With great excitement and anticipation, Seattle Repertory Theatre announces 11 projects for its nationally respected new work series, The Other Season, with additional projects to be revealed. Throughout the course of the year, Seattle Rep will collaborate with over 15 leading writers and directors from Seattle, across the country, and around the globe, to foster, develop, and present their extraordinary new work. This exploration will further enrich Seattle Rep's vibrant history with new play development and help shape the Contemporary Theatre landscape throughout the nation and beyond.

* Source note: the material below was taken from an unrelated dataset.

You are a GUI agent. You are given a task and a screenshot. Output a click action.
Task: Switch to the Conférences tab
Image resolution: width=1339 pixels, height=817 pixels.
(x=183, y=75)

Now in its second year, Seattle Repertory Theatre's The Other Season develops and presents exclusively new work. The Rep offers each collaborator, whether they are a playwright, director, or devisor, a menu of development support. Some of these activities include free public readings, closed residencies with writers working on brand new work, and extended workshops. The theatre will also partner with the Consulate General of Canada in Seattle and the Consulate of Mexico in Seattle for two of the endeavors. "In assembling this year's The Other Season, we sought artists who eloquently articulated challenging questions and tackled the zeitgeist through innovative forms. All of these artists expressed their excitement to share their work and their process with our Pacific Northwest community, and Seattle Rep feels honored to support them on their journeys for these specific projects and beyond," Kristin Leahey, Seattle Rep Literary Director and Dramaturg explains. "Our foremost goals are to cultivate these important relationships, provide artists the time, space, and experience they desire to foster their work, and for the collaborators to become a vibrant part of our cultural imprint. We hope the greater Seattle community will join us in the celebration of these collaborators' work and in our enthusiasm for having them as part of The Other Season."
Some of the work that has been developed through The Other Season last year includes Sarah Burgess' award-winning Dry Powder, which will be produced as part of the Rep's mainstage season this spring, commissioned writer Hansol Jung's Wolf Play, Seattle-based writer Yussef El Guindi's Oubliettes, and Erica Schmidt's innovative telling of Macbeth, among others.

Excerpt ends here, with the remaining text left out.